Realidad y sueño se dan la mano en la intimidad de la lectura cuando el cuerpo se rinde por el cansancio. © Marcos Fernández

Hace unas décadas contemplar a una mujer mientras fumaba era todo un complejo ejercicio de seducción. Tiempos aquellos. ¿Más felices? Lo políticamente correcto ha eliminado imágenes únicas, íntimas y muy lúbricas para el observador que vaga constantemente con sus ojos sobre los perfiles ajenos.

Es más visceral, en mi voyerismo doméstico, mirar a la mujer que duerme y, mucho más, a la que se ha quedado dormida después de leer, en la frontera entre la realidad y la ficción o, si lo prefieren, entre la vida y el sueño. O, ¿es mejor al revés? Vaya lío. ¿Qué les parece entonces asomarse a esa mujer que se ha entregado a Morfeo —el de Matrix no, por favor— con un libro en la mano?

Primero hay que tener a una mujer cerca, y no vale cualquier fémina. Debe ser lectora contumaz, devora-historias y con un importante componente soñador, que no sesteador. Miren cuando cierre el libro, cuando sus manos se vuelven aéreas y suelte las solapas con una prestancia que sólo un buen diletante es capaz de detectar. Vaya, se ha quedado frita, como se suele decir en el lenguaje deserotizado.

A fin de cuentas es una mujer que lee, pero que paga el precio del sueño pues tal vez no encuentra lugar lugar para una lectura sosegada al cabo del día. Ya se ha dormido. Soñará. Sitúese cerca. ¿Qué hacer en una situación tan hermosa? Déjese llevar. Háblele al oído con palabras tiernas y suaves, susúrrele algunos versos de Luis Cernuda como estos: “Cómo llenarte, soledad/ sino contigo misma”.

Soy más de grandes retahílas, monólogos que nunca acaban sobre los temas más peregrinos y la virtud, aunque no lo crean, consiste en hablar en otros idiomas. Aquí vale cualquier código lingüístico, lo mismo da una lengua muerta que una invención literaria de un viejo profesor de Oxford o cualquier idioma periférico de la antigua Iberia.

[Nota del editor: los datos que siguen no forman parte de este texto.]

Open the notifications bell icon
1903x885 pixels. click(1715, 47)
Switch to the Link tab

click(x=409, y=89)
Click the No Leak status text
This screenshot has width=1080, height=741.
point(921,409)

Ella debe dormir de lado, con la mitad de la cara despejada, con el oído libre de sábanas… poco más se necesita. Expláyese sin rubor, está en un escenario sin público, un teatro para usted solo. Pruebe con el sánscrito, con el latín de Catulo o el sindarin de los descendientes del rey Isildur. Tranquilos, su subconsciente lo va a entender a la perfección, va a admitir cualquier discurso que después le soltará cuando menos se lo espere (rencores femeninos).

Algunos más quisquillosos (me incluyo en esta caprichosa categoría) establecemos una conexión ­—¿literaria?— entre las líneas abandonadas de la lectura por culpa de los sueños con sus propias ensoñaciones. Así que más que un monologuista nos convertimos en lectores por horas. ¿Y si declamamos entre susurros el final del libro que justamente leen? Suerte, nunca me ha ocurrido, pero no crean que lo intento cada vez que tengo ocasión.

No vayan a pensar que es algo rebuscado, se consigue, seguro, pero con mucha paciencia. Prueben, por ejemplo, con García Márquez: “…porque las estirpes condenadas a cien años de soledad no tenían una segunda oportunidad sobre la tierra”. O con Scott Fitzgerald: “Así seguimos, golpeándonos, barcas contracorriente, devueltos sin cesar al pasado”. Michael Ende: “Pero esa es otra historia y debe ser contada en otra ocasión”.

Me gusta más el de La Regenta, tal vez porque en su relectura estoy metido ahora: “Ana volvió a la vida rasgando las nieblas de un delirio que le causaba náuseas. Había creído sentir sobre la boca el vientre viscoso y frío de un sapo”. Tengan cuidado, que se despierta, disimulen.